Собственно, в его жизни было два устойчивых больших чувства: любовь к книгам и нелюбовь к людям. Первое было сильнее, зато второе проявилось раньше. Еще до того, как маленький Питер научился не просто складывать буквы в слова, но и погружаться целиком в описываемый этими словами мир, он уже смущал своих родителей, наотрез отказываясь ехать в одном лифте с соседями по дому. Разумеется, в условиях большого города подобное недоверие ребенка к чужим можно только приветствовать; однако Питером двигала вовсе не осторожность, а именно неприязнь к этим большим, скучным и, как тогда уже начал подозревать мальчик, чрезвычайно глупым существам. Он не ждал от них ничего хорошего; даже если они угощали его конфетой (разумеется, с согласия миссис Вейнард), то лишь затем, чтобы услышать в ответ его «спасибо», точно он был дрессированной собачкой (они обожали собачек и прочих безответных тварей; вообще удивительно, до чего сходно люди относятся к детям и домашним животным — в любом парке каждый вечер можно услышать «Иди к мамочке!», адресованное какой-нибудь болонке). То, что они сами были глупыми, составляло еще полбеды: хуже, что они и его, Питера, считали глупым и вели себя с ним соответствующе, задавали глупые вопросы и учили его глупым правилам, лишенным всякой целесообразности. Питер не знал еще слова «целесообразность», но прекрасно понимал, что нет никакого смысла разговаривать, если тебе нечего сказать; отвечать на вопрос, заданный без всякого интереса; здороваться с теми, до кого тебе нет никакого дела и кому нет дела до тебя. От них, этих скучных существ с их бесконечными разговорами, в которых они обсуждали друг с другом очередной телесериал или перемывали косточки себе подобным, исходили все запреты и ограничения: из-за них нельзя было бегать по квартире, громко кричать, ложиться спать и вставать тогда, когда хочется, а не когда они велят; из-за них надо драть волосы расческой и вообще «выглядеть прилично», чтобы им было приятно на тебя посмотреть, в то время как их совершенно не заботит, приятно ли тебе смотреть на них. Они ерошили Питеру волосы и целовали его, а бедный мальчик лишь украдкой морщился, не решаясь сказать, как ему противно.

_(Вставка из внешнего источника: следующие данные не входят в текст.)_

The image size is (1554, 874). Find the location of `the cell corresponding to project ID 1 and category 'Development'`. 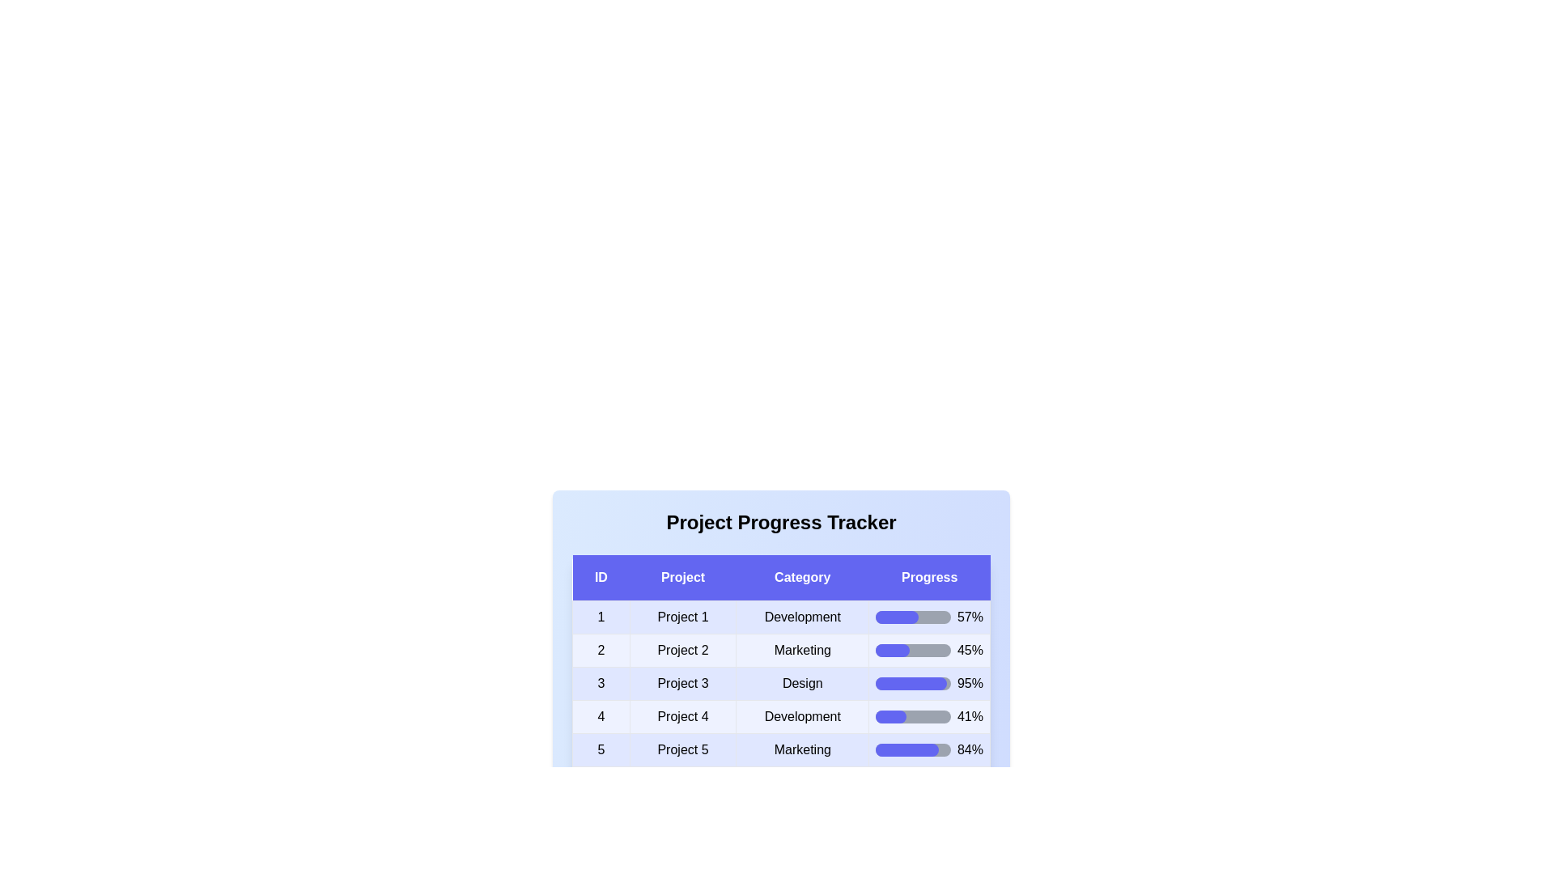

the cell corresponding to project ID 1 and category 'Development' is located at coordinates (600, 618).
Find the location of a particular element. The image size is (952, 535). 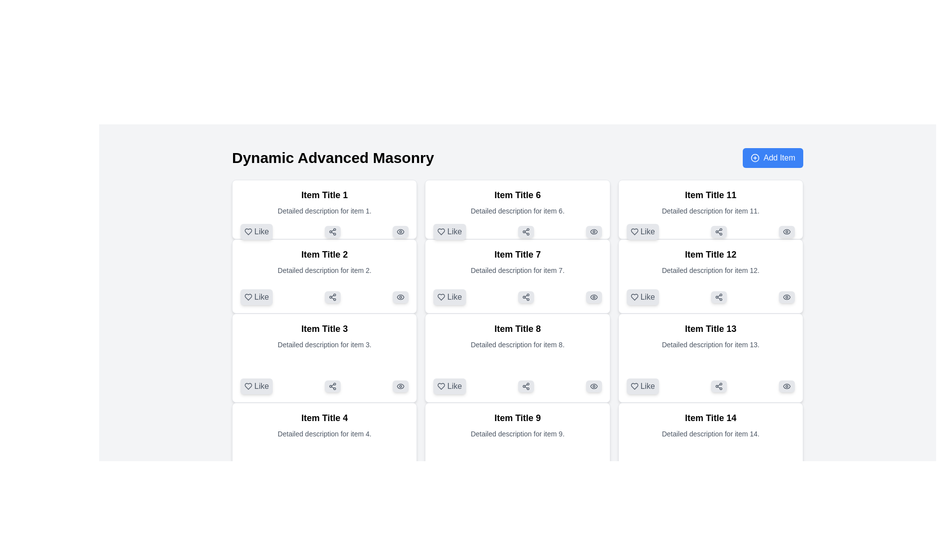

the eye icon button, which is the third button in a horizontal row on the right side of the card titled 'Item Title 8' is located at coordinates (593, 386).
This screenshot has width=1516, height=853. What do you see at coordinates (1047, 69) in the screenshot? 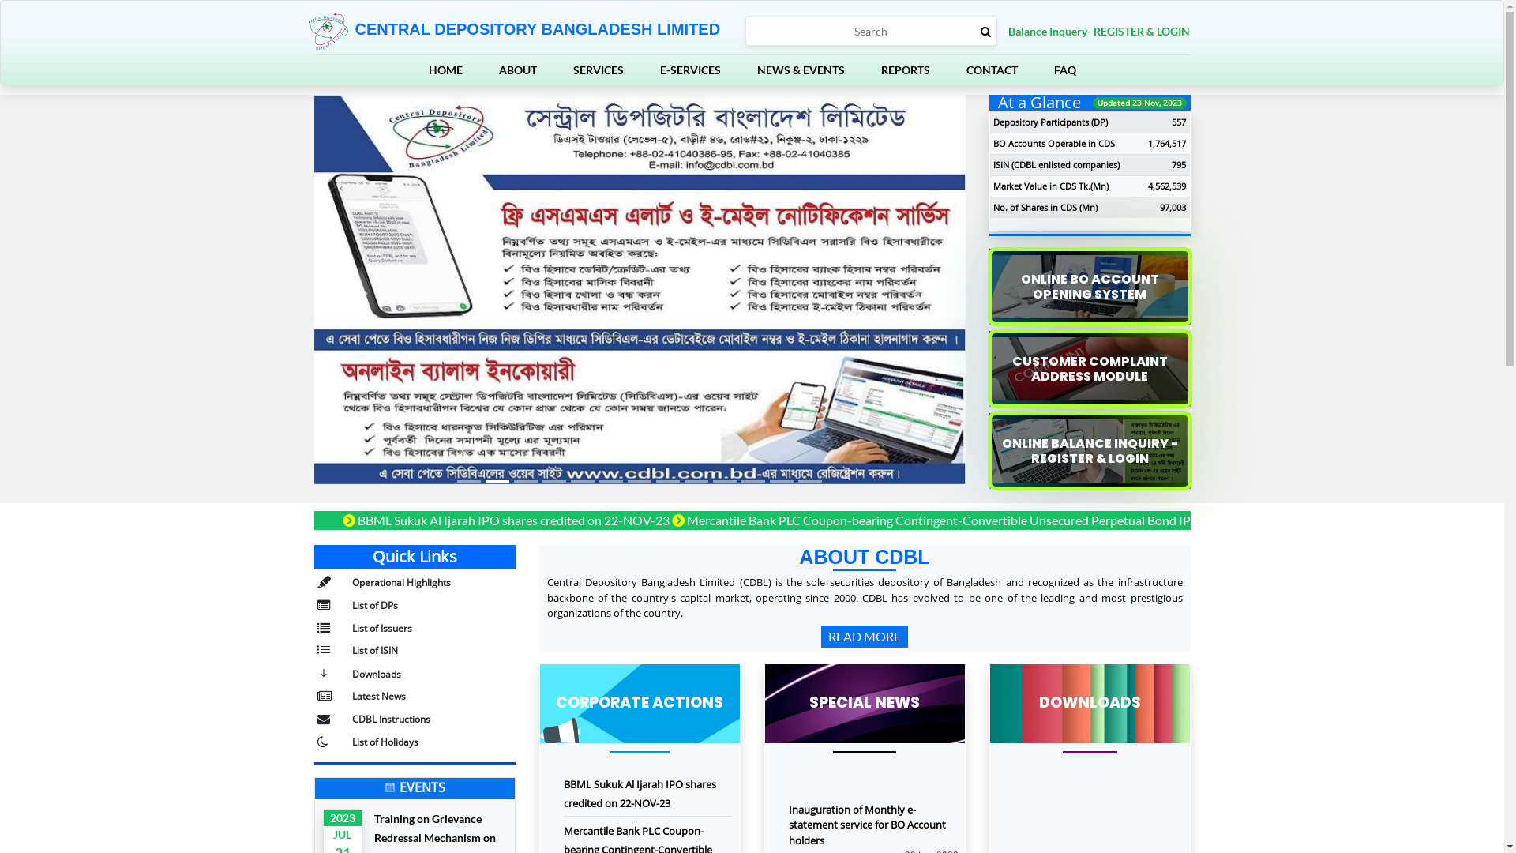
I see `'FAQ'` at bounding box center [1047, 69].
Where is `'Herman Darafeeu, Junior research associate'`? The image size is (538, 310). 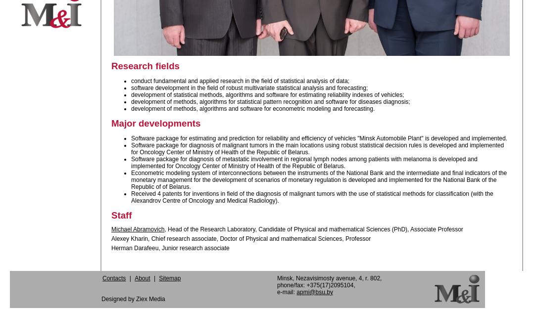 'Herman Darafeeu, Junior research associate' is located at coordinates (170, 248).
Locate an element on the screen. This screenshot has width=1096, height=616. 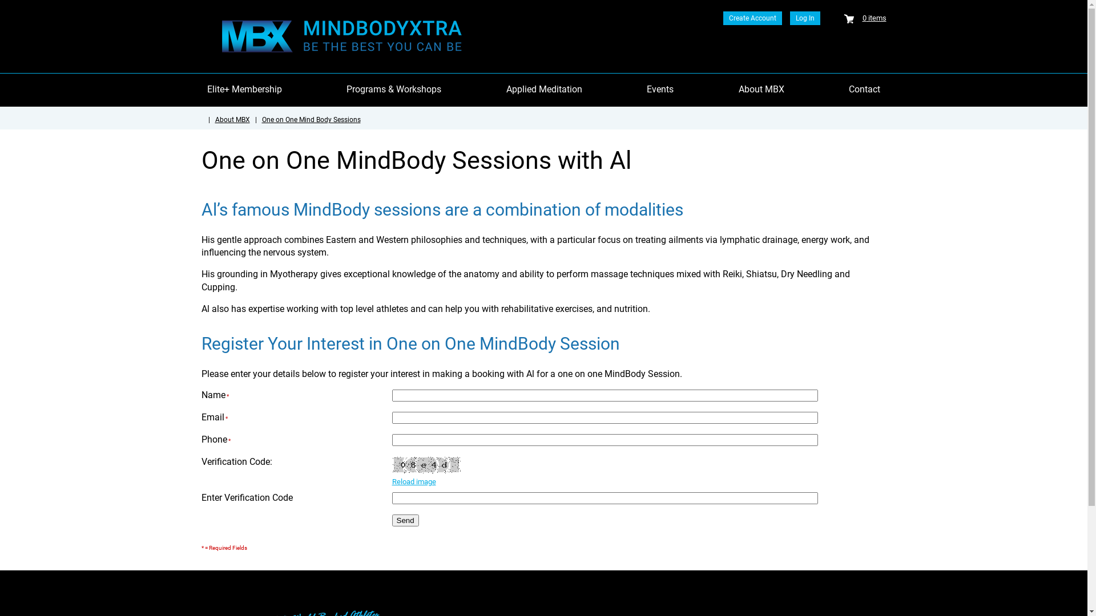
'Send' is located at coordinates (405, 520).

Таково было отношение юного Вейнарда к взрослым; однако когда он пошел в школу, то понял, что дети гораздо хуже. Впрочем, в этом не было ничего удивительного: ведь это были их дети. Визгливые, глупые, жестокие. Питер рано понял, в чем состоит основное отличие ребенка от взрослого: если взрослый хоть как-то прячет темные стороны своей натуры под пленкой пусть лицемерных, но все же общепринятых правил, то жестокость детей не сдерживается и не ограничивается ничем. Питер учился лучше всех в классе и к тому же не отличался физической силой: нетрудно догадаться, что он стал желанной мишенью детской стаи. Мысль о том, что эти скудоумные троечники, эти ничтожества, считающие, что часами гонять мяч — это интереснее, чем читать, дразнят его, Питера, была настолько нестерпимой, что он мгновенно выходил из себя, к великой радости малолетних садистов. Впрочем, сам Вейнард тоже не был паинькой: он не только с интересом отрывал насекомым лапки и крылышки, наблюдая за их агонией, но и регулярно принимал участие в травле своих одноклассников, как только стая избирала себе новую жертву. Его оружием были не кулаки, а интеллект: чрезвычайно обидные насмешки, дразнилки в стихах, карикатуры, которые он рисовал с большим умением. Не раз Питер с удовольствием наблюдал, как очередной его враг ревет в голос, размазывая сопли и слезы по красному лицу; однако нередко объектами его издевательств становились и те, кто никогда не причинял ему зла. Но даже и тогда Питер не чувствовал себя частью стаи — она была лишь его орудием, позволяющим оттачивать остpоумие. Постепенно он все более противопоставлял себя стае, толпе, коллективу, обществу; он старался все более дистанцироваться от них, минимизировать, по мере возможности, свое общение с Чужими. Задолго до того, как он впервые прочел Сартра, Вейнард пришел к тому же выводу, что и теоретик экзистенциализма: ад — это Другие.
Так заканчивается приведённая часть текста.